:: PROBLEM STATEMENT ::
Reproduce the column about John Kennedy below word for word, from its headline to its final sentence.

:: PASSAGE ::

* * * * * * * * *

Biden should lean on JFK example
Thursday of last week marked 58 years since John Kennedy was laid to rest in Arlington National Cemetery, outside of Washington, D.C. He’s buried on the hillside just below the Custis-Lee Mansion, with its commanding view of the capital city.
Eight months (or, since stories vary, maybe it was two weeks) before his assassination, President Kennedy on a visit to Lee Mansion had remarked, in so many words at least, “I could stay here forever.”
And he has, and will. Forever enshrined. Forever dead.
Kennedy remains immensely popular today. The timing of his death certainly has something to do with this: he was gunned down in the midst of a cheering crowd at the absolute zenith of his power. Maybe it was his relative youth – he was 46 – and the idea of a still-promising life tragically unfulfilled. Or maybe it’s because he was good-looking. The camera’s eye loved him. In photos and newsreels, he remains strikingly modern.
For these and other reasons, including his deft handling of the presidency itself, Kennedy occupies a place in our collective memory that is uniquely his own. It is some mixture of celebrity-fan-worship and longing for an America that never was: an America of sweet harmony.

* * * * * * * * *

(Some records)
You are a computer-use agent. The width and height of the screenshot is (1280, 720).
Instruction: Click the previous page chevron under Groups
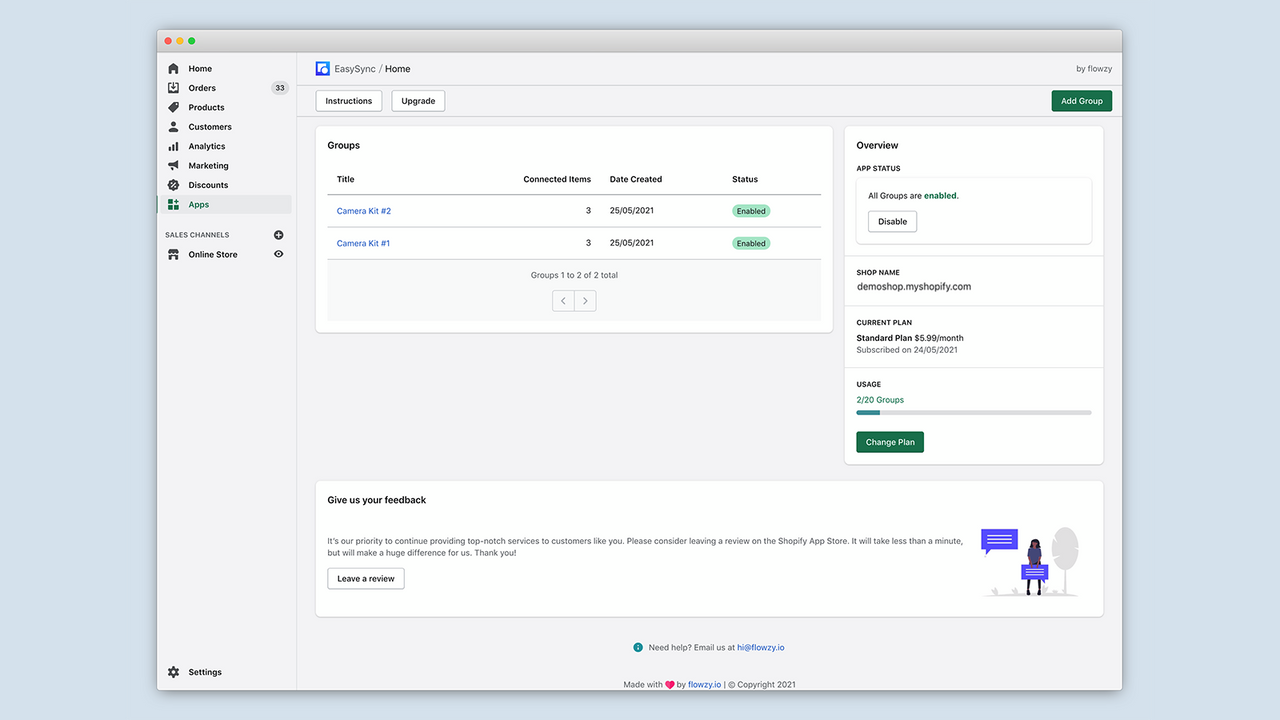pos(563,300)
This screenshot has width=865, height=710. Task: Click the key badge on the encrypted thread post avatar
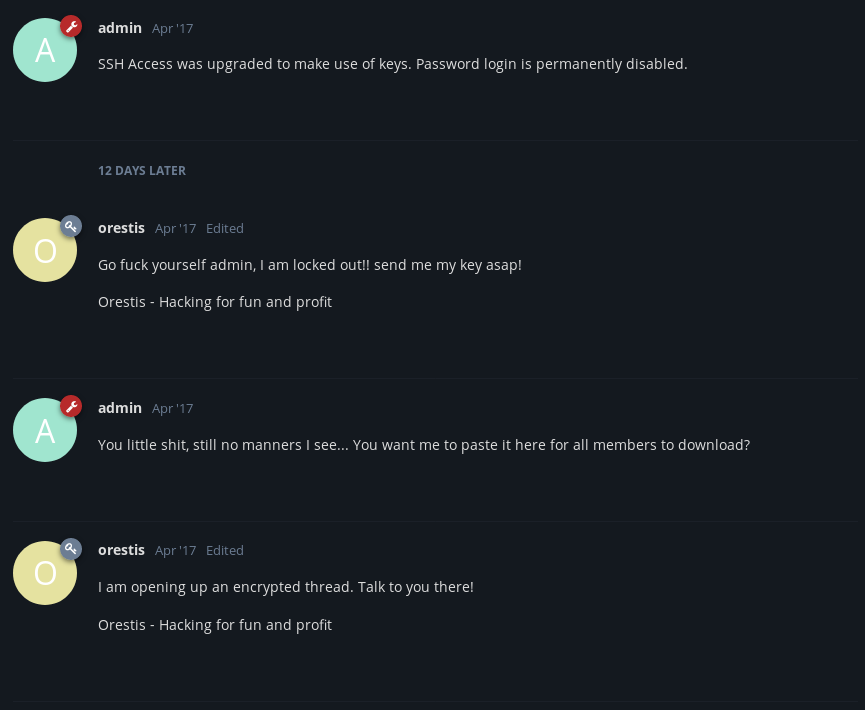click(x=71, y=549)

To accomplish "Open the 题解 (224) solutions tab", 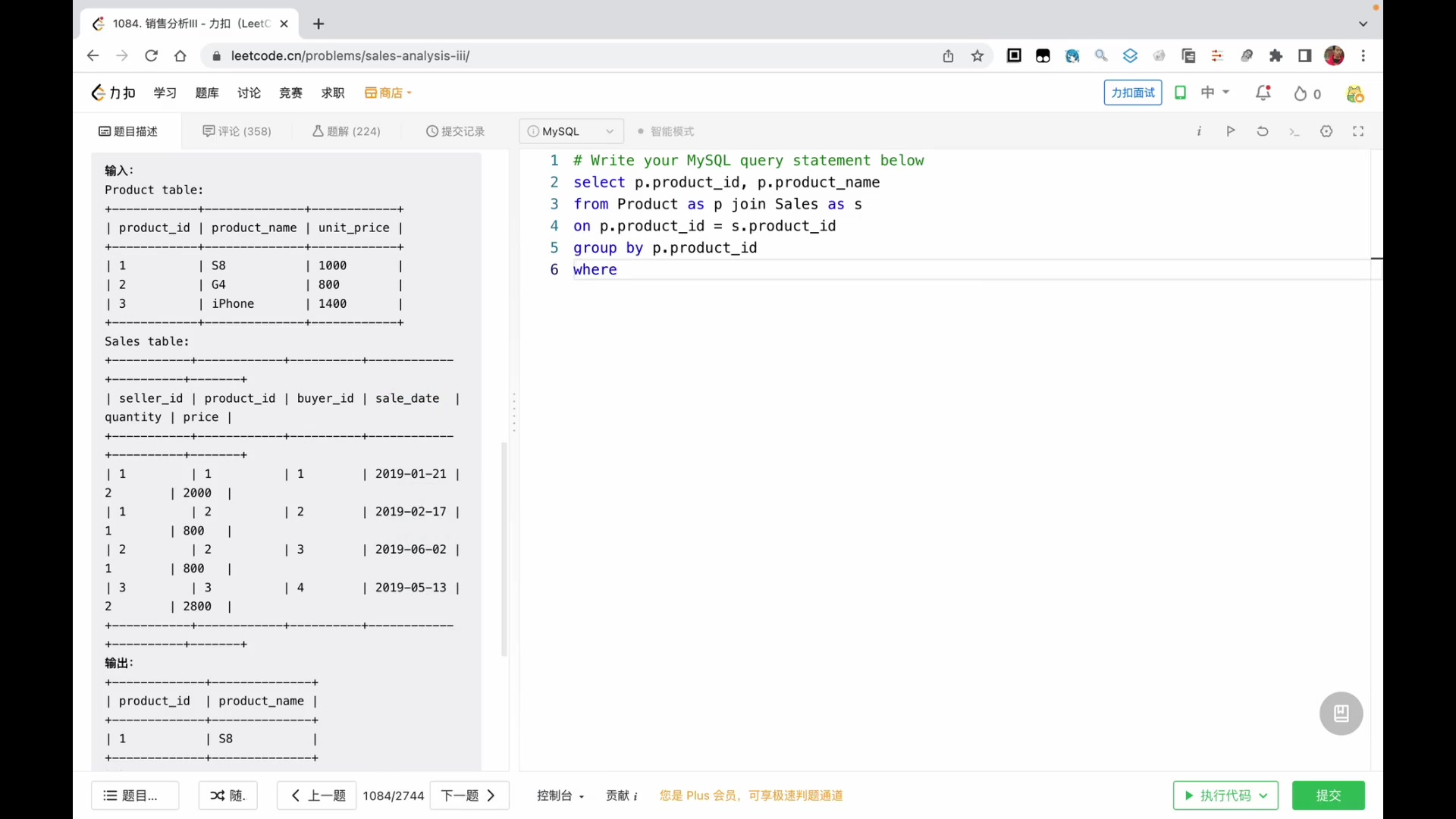I will click(347, 131).

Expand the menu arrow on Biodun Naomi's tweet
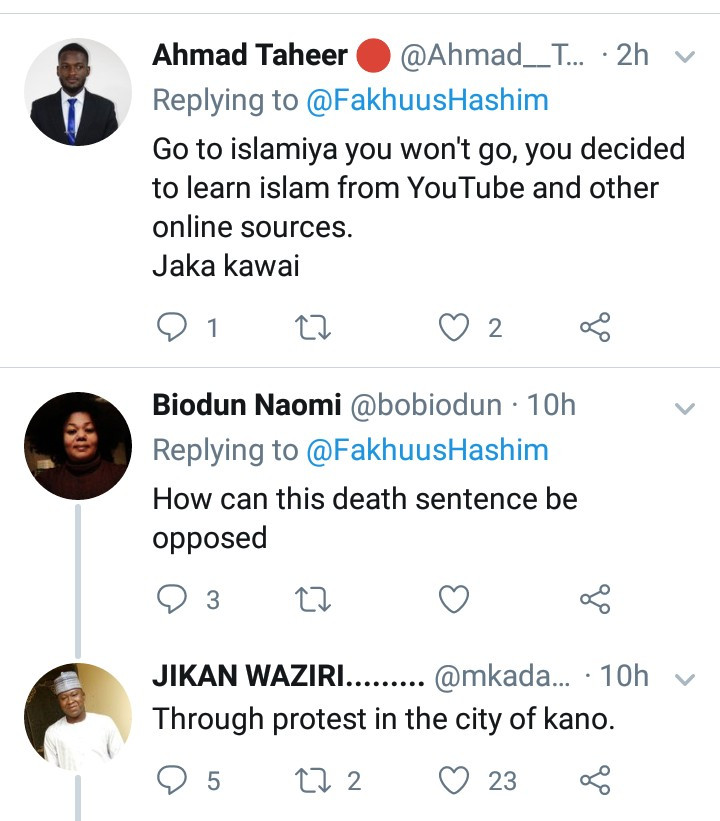(x=685, y=408)
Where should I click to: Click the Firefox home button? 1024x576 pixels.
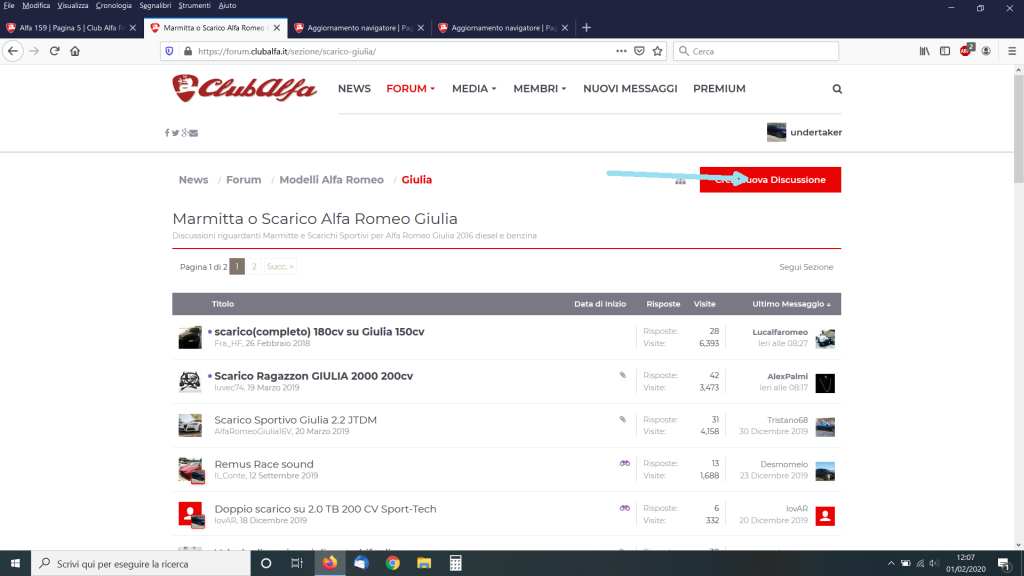(75, 51)
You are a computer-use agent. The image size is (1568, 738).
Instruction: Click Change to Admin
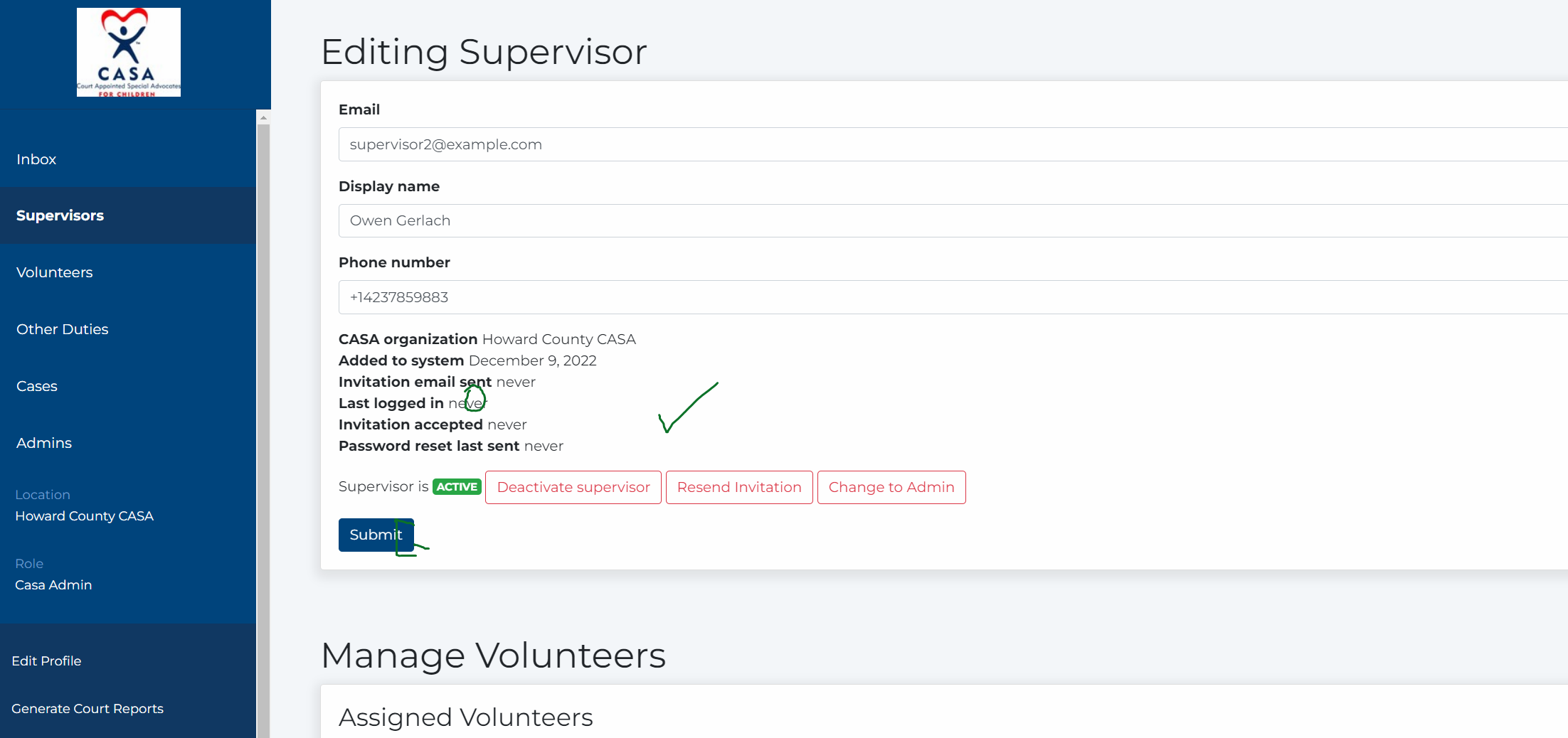(x=891, y=487)
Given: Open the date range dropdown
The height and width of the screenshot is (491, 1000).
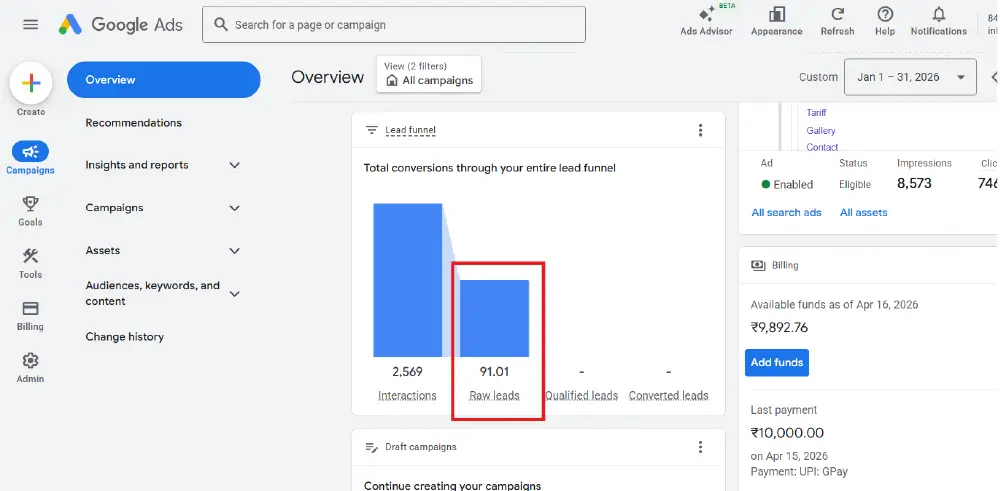Looking at the screenshot, I should coord(910,77).
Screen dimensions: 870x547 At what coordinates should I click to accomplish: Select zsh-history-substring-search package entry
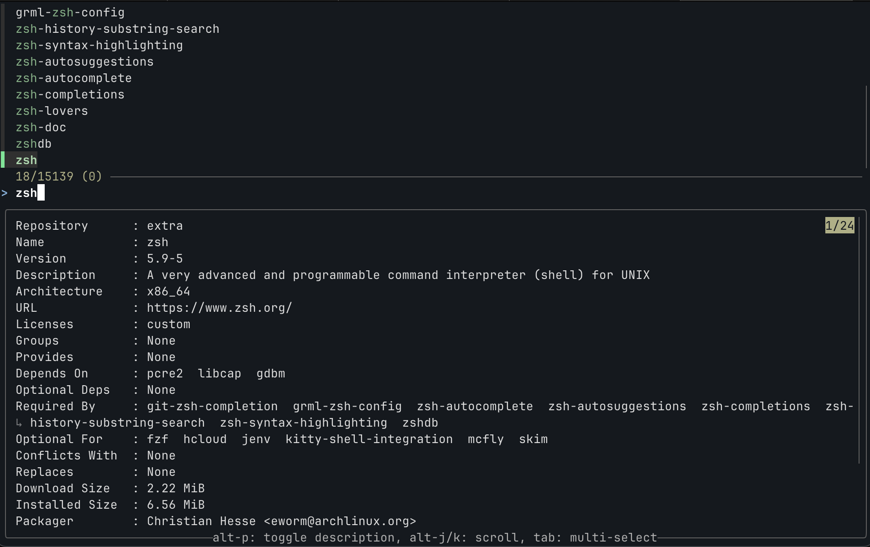(117, 29)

* * * * * * * * *

:: EXERCISE ANSWER ::
Biden should lean on JFK example
Thursday of last week marked 58 years since John Kennedy was laid to rest in Arlington National Cemetery, outside of Washington, D.C. He’s buried on the hillside just below the Custis-Lee Mansion, with its commanding view of the capital city.
Eight months (or, since stories vary, maybe it was two weeks) before his assassination, President Kennedy on a visit to Lee Mansion had remarked, in so many words at least, “I could stay here forever.”
And he has, and will. Forever enshrined. Forever dead.
Kennedy remains immensely popular today. The timing of his death certainly has something to do with this: he was gunned down in the midst of a cheering crowd at the absolute zenith of his power. Maybe it was his relative youth – he was 46 – and the idea of a still-promising life tragically unfulfilled. Or maybe it’s because he was good-looking. The camera’s eye loved him. In photos and newsreels, he remains strikingly modern.
For these and other reasons, including his deft handling of the presidency itself, Kennedy occupies a place in our collective memory that is uniquely his own. It is some mixture of celebrity-fan-worship and longing for an America that never was: an America of sweet harmony.